- PROMPT: The expected output is an exact copy of the lines from the one containing "You are a computer-use agent." to the final line below, minus any pictures.

- TASK INPUT:
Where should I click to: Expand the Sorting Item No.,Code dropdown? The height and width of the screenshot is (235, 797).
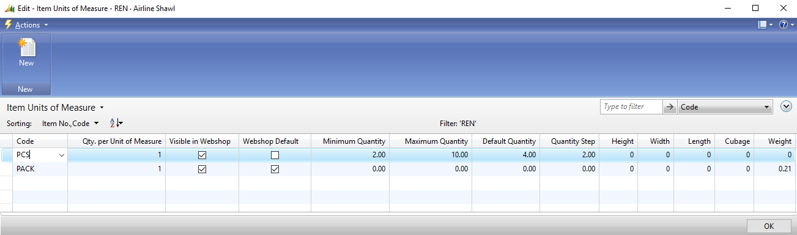70,123
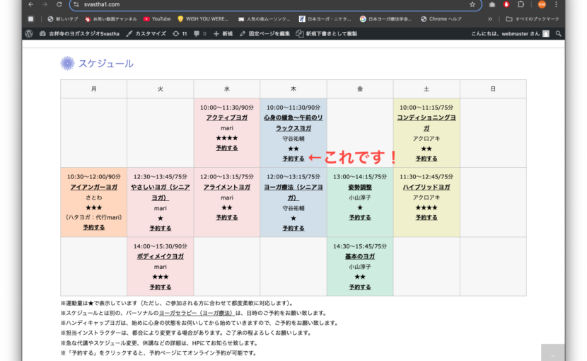This screenshot has width=587, height=361.
Task: Click the comments bubble in admin bar
Action: coord(199,33)
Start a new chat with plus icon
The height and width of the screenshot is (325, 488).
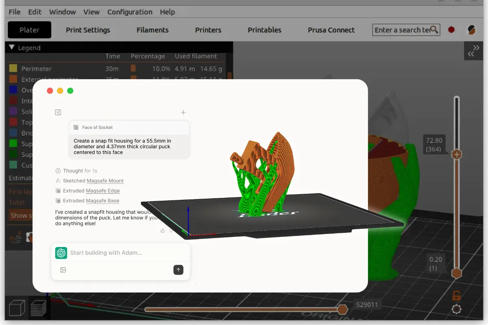tap(183, 113)
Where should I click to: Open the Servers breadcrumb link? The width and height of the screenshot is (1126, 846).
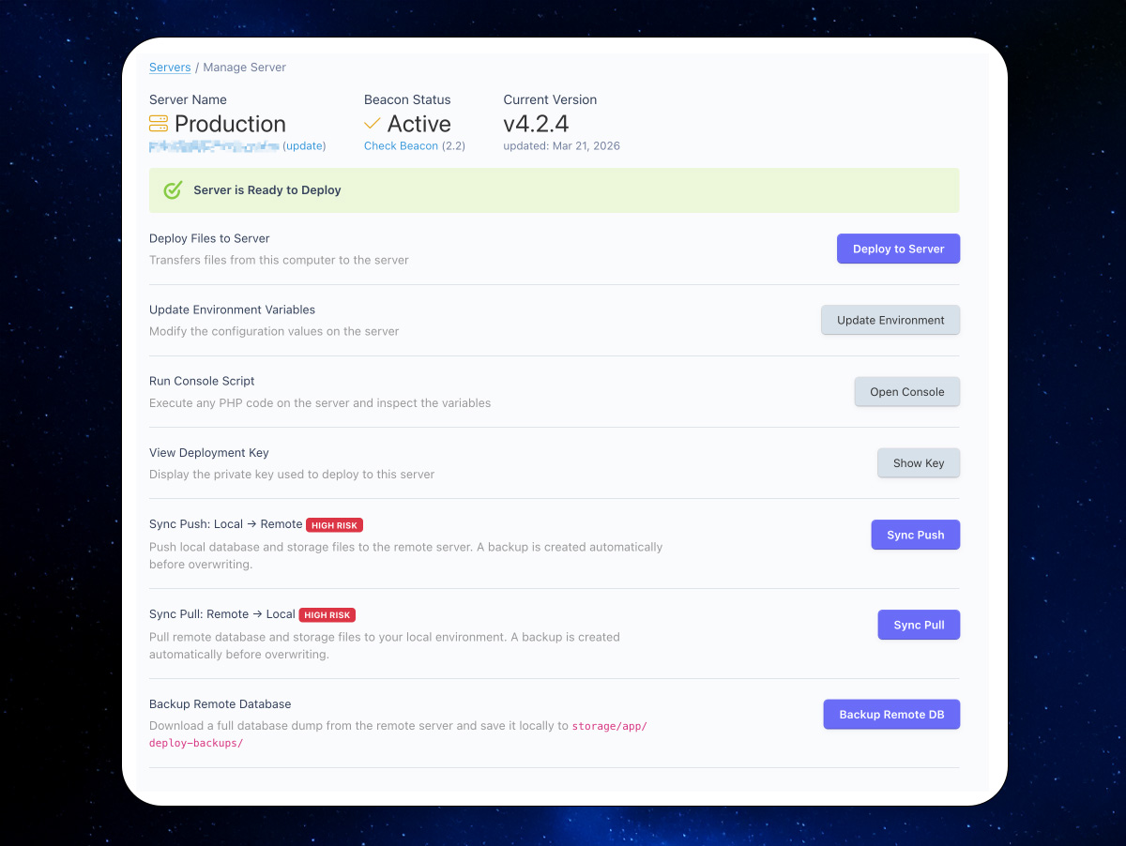(x=170, y=68)
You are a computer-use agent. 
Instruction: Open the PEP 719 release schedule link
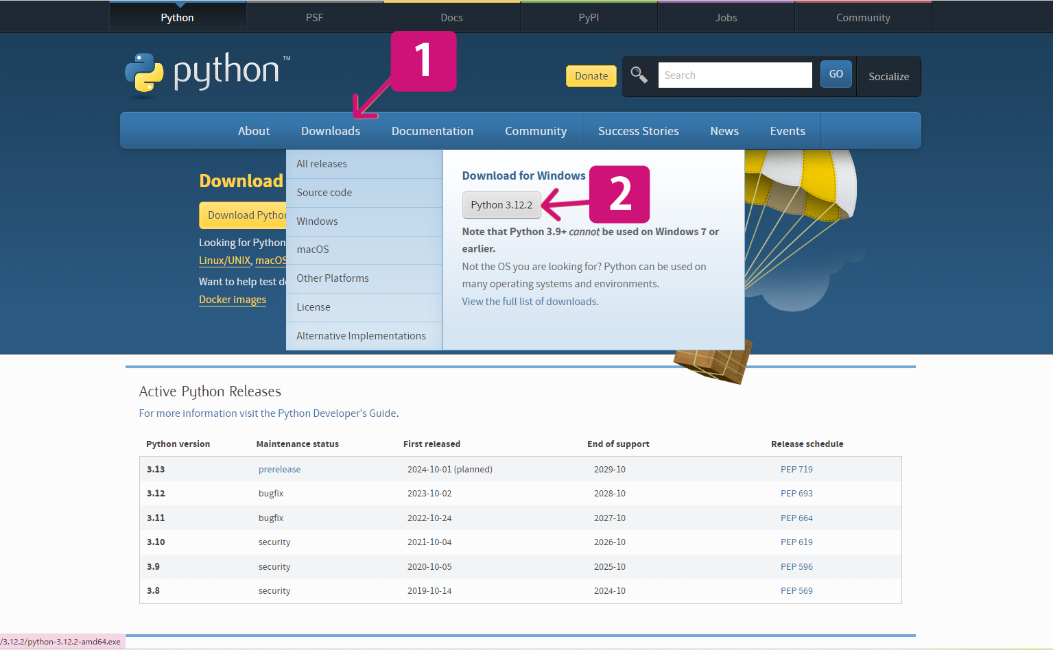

- RESULT OF THE TASK:
You are a computer-use agent. 
Instruction: Open the PEP 719 release schedule link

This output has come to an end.